One of the mild indications of a mental disorder due to a damaged biological clock is extreme mood swings.
Moreover, a disrupted biological clock will also run the risk of decreased stamina. This is because your immune system does not produce the amount of protein required.
The damage to the body’s biological clock can have an impact on your health and cause various physical and mental health problems. Thus, it is best if you do not ignore your biological clock schedule – it can be as simple as maintaining a proper sleeping pattern.
Your body always releases signals such as yawning when you are sleepy, your body aching when you are tired, and so on. By paying attention to the signals, you will learn what your body actually needs.
Factors Affecting Biological Clock
Here are several factors that may interfere with your natural body clock:
Irregular sleep schedule
Living in an urban society, your sleeping hours are usually adjusted to your busy life. The formula is this: you sleep late and wake up early on weekdays, then sleep all day and wake up in the middle of the day on weekends. With all the hustle and bustle of your daily life, this sleep cycle formula might be the easiest to live up to. However, it is important to note that irregular sleep cycles can disrupt your biological clock.
Sleep with the lights on
The biological clock is set based on surrounding light. Your body would interpret a brightly lit room as a marker for daylight and vice versa. Therefore, sleeping with the light on may fool the biological clock.

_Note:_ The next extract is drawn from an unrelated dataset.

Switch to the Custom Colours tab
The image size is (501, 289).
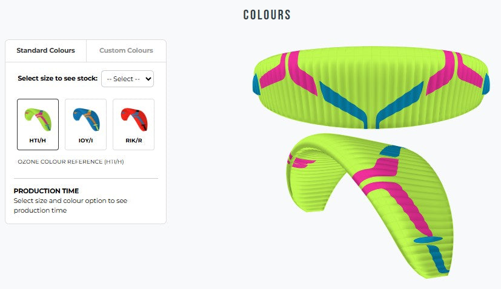pyautogui.click(x=126, y=50)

When you turn on the light while you are sleeping, it may interfere with the production of melatonin, a sleep-inducing hormone – which eventually leads to a poor quality of sleep. Continuous exposure to light throughout the night may also have an impact on your hormones, where in the long run, might lead to depression and even cancer.
If you often travel by airplane for long trips, it may also affect the biological clock – especially if the destination has a different time zone from your origin country. You will find it difficult to sleep at night and will be sleepy during the day. This condition is known as jet lag.

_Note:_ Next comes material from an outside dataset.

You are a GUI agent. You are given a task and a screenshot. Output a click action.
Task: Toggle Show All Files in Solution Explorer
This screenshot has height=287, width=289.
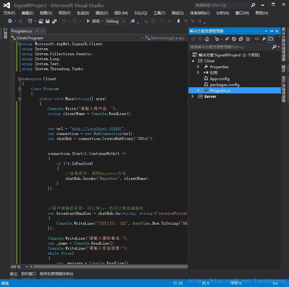click(248, 39)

Jet lag refers to when your body is unable to immediately adapt to sudden changes in your circadian rhythm. The sudden changes can lead to the body clock disruption.

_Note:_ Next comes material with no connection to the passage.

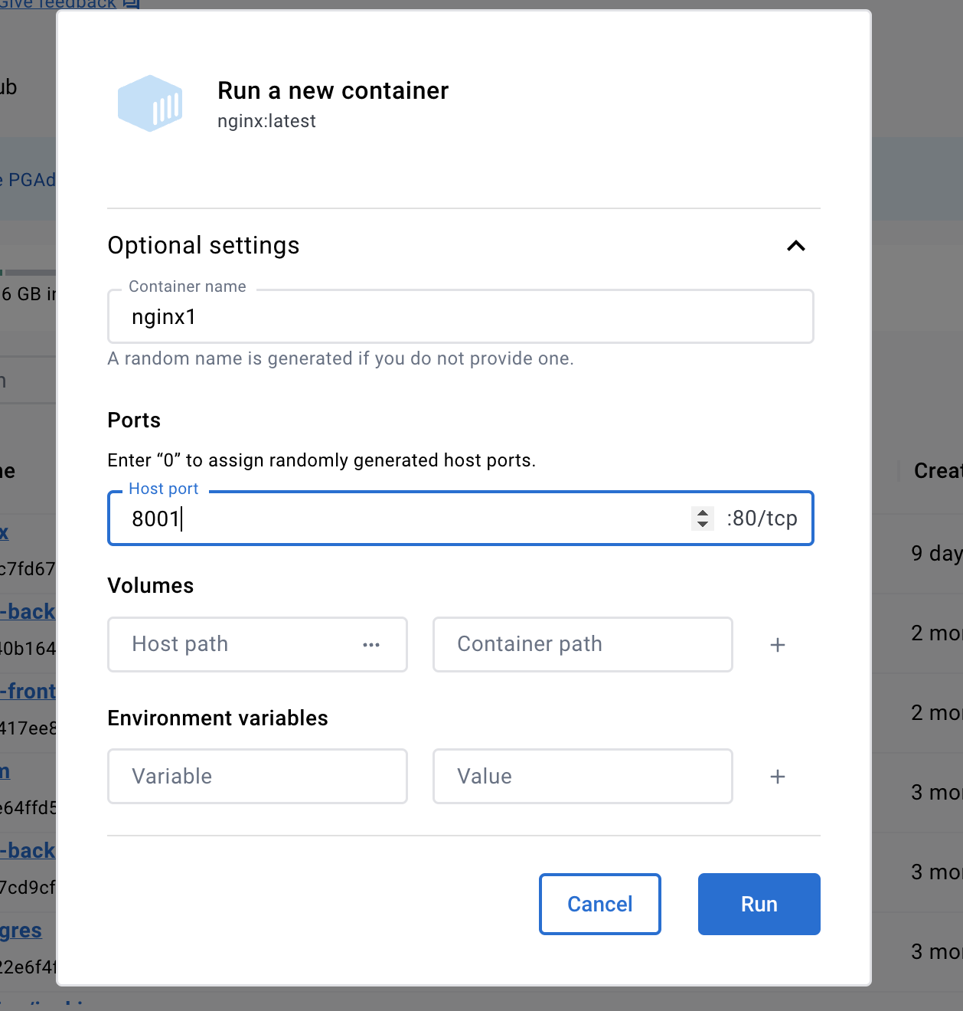
Task: Cancel the new container dialog
Action: 600,904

Regular caffeine consumption at night
Apart from the benefits of caffeine to your body, which includes keeping you awake – caffeine is not ideal to be consumed at night. Studies show that frequent consumption of caffeine a few hours before your regular sleep schedule may delay the timing of your body clock by up to 30 minutes. Therefore, it is not recommended to supply your body with caffeine intake at night.
Irregular Work Scheduling
Some jobs require working shifts. Shift work requires workers to be active at uncertain times and have different schedules. This type of work can lead to irregular eating patterns and sleep cycles that can damage the body’s biological clock.
How to Reset Your Biological Clock
You need not worry if you have a irregular biological clock.
To reset your biological clock, you can go to bed early and wake up earlier the next day. Some people may find it difficult to sleep early, especially if they are used to sleeping late at night.
Here are some tips for getting into the habit of going to bed early:
Reduce nightly routine activities
When your brain is working non-stop, it causes you to stay awake and be alert. You should stay away from activities that preoccupy your mind when you are approaching your bedtime. This will help your body relax and fall asleep more easily.
Exercise at night
Exercise burns off a lot of energy and will make you feel tired. When you are tired, it is easier for you to fall asleep. Hence, it is advised that you start working out around four hours before bedtime.
Put down your digital devices
Televisions, laptops, cell phones, and other digital devices emit blue light. This blue light can cause sleep disturbances and interfere with your biological clock. It is best if you sleep early and limit the use of digital devices, especially at night.